(Items from a dataset)
•••

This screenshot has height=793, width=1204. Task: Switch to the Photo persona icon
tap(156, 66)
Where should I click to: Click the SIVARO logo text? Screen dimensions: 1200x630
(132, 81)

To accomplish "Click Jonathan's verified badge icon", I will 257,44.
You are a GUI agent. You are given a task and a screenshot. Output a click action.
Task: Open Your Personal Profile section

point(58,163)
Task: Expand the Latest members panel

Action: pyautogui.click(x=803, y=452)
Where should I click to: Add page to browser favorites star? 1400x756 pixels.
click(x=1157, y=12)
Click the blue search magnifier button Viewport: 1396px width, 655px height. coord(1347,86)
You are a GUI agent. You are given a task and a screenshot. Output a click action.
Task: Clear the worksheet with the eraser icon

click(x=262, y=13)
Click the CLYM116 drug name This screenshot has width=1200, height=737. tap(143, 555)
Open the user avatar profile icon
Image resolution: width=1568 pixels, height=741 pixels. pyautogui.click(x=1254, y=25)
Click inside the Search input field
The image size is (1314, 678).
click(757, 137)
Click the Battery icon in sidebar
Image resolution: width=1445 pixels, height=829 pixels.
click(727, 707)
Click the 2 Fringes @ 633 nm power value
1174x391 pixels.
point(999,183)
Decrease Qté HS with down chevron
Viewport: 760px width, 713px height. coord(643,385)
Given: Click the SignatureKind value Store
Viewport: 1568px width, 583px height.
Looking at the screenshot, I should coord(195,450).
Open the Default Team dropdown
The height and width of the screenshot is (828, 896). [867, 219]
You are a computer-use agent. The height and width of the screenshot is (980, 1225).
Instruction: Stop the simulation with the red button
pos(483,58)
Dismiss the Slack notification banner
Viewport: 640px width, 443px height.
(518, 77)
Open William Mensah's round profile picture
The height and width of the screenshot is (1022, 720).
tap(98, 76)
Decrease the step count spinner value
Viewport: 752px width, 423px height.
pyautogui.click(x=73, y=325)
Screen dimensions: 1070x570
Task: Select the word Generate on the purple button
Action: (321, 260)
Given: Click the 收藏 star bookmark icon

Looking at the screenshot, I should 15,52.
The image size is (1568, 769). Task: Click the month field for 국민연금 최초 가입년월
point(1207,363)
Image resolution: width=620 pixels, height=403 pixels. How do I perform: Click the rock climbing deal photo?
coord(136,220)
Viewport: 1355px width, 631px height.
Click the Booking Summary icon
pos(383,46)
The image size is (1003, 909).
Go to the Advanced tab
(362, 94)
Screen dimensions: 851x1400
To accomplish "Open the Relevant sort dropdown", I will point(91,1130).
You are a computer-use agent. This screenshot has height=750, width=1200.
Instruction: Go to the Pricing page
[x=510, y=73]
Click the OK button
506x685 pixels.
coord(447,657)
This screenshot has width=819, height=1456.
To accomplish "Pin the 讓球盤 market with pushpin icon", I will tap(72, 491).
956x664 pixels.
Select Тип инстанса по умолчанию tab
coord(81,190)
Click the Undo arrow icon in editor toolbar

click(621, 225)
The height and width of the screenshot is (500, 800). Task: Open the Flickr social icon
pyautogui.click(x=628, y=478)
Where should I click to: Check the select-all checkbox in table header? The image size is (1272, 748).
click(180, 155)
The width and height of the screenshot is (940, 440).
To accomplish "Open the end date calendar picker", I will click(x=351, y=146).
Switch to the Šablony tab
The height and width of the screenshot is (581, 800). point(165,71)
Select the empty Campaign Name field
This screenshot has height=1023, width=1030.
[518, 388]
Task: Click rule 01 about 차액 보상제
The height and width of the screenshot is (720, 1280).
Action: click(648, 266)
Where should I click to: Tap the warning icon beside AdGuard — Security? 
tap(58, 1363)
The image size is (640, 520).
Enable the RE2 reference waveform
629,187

•••

**Task item**
All of the entries above need to be reproduced verbatim.

**Output of the task**
This screenshot has height=793, width=1204. Task: Switch to the Photo persona icon
tap(156, 66)
Where should I click to: Click the SIVARO logo text? Screen dimensions: 1200x630
(132, 81)

To accomplish "Click Jonathan's verified badge icon", I will 257,44.
You are a GUI agent. You are given a task and a screenshot. Output a click action.
Task: Open Your Personal Profile section

point(58,163)
Task: Expand the Latest members panel

Action: pyautogui.click(x=803, y=452)
Where should I click to: Add page to browser favorites star? 1400x756 pixels.
click(x=1157, y=12)
Click the blue search magnifier button Viewport: 1396px width, 655px height. coord(1347,86)
You are a GUI agent. You are given a task and a screenshot. Output a click action.
Task: Clear the worksheet with the eraser icon

click(x=262, y=13)
Click the CLYM116 drug name This screenshot has width=1200, height=737. tap(143, 555)
Open the user avatar profile icon
Image resolution: width=1568 pixels, height=741 pixels. pyautogui.click(x=1254, y=25)
Click inside the Search input field
The image size is (1314, 678).
click(757, 137)
Click the Battery icon in sidebar
Image resolution: width=1445 pixels, height=829 pixels.
click(727, 707)
Click the 2 Fringes @ 633 nm power value
1174x391 pixels.
point(999,183)
Decrease Qté HS with down chevron
Viewport: 760px width, 713px height. coord(643,385)
Given: Click the SignatureKind value Store
Viewport: 1568px width, 583px height.
Looking at the screenshot, I should coord(195,450).
Open the Default Team dropdown
The height and width of the screenshot is (828, 896). [867, 219]
You are a computer-use agent. The height and width of the screenshot is (980, 1225).
Instruction: Stop the simulation with the red button
pos(483,58)
Dismiss the Slack notification banner
Viewport: 640px width, 443px height.
(518, 77)
Open William Mensah's round profile picture
The height and width of the screenshot is (1022, 720).
tap(98, 76)
Decrease the step count spinner value
Viewport: 752px width, 423px height.
pyautogui.click(x=73, y=325)
Screen dimensions: 1070x570
Task: Select the word Generate on the purple button
Action: (321, 260)
Given: Click the 收藏 star bookmark icon

Looking at the screenshot, I should 15,52.
The image size is (1568, 769). Task: Click the month field for 국민연금 최초 가입년월
point(1207,363)
Image resolution: width=620 pixels, height=403 pixels. How do I perform: Click the rock climbing deal photo?
coord(136,220)
Viewport: 1355px width, 631px height.
Click the Booking Summary icon
pos(383,46)
The image size is (1003, 909).
Go to the Advanced tab
(362, 94)
Screen dimensions: 851x1400
To accomplish "Open the Relevant sort dropdown", I will point(91,1130).
You are a computer-use agent. This screenshot has height=750, width=1200.
Instruction: Go to the Pricing page
[x=510, y=73]
Click the OK button
506x685 pixels.
coord(447,657)
This screenshot has width=819, height=1456.
To accomplish "Pin the 讓球盤 market with pushpin icon", I will tap(72, 491).
956x664 pixels.
Select Тип инстанса по умолчанию tab
coord(81,190)
Click the Undo arrow icon in editor toolbar

click(621, 225)
The height and width of the screenshot is (500, 800). Task: Open the Flickr social icon
pyautogui.click(x=628, y=478)
Where should I click to: Check the select-all checkbox in table header? The image size is (1272, 748).
click(180, 155)
The width and height of the screenshot is (940, 440).
To accomplish "Open the end date calendar picker", I will click(x=351, y=146).
Switch to the Šablony tab
The height and width of the screenshot is (581, 800). point(165,71)
Select the empty Campaign Name field
This screenshot has height=1023, width=1030.
[518, 388]
Task: Click rule 01 about 차액 보상제
The height and width of the screenshot is (720, 1280).
Action: click(648, 266)
Where should I click to: Tap the warning icon beside AdGuard — Security? 
tap(58, 1363)
The image size is (640, 520).
Enable the RE2 reference waveform
629,187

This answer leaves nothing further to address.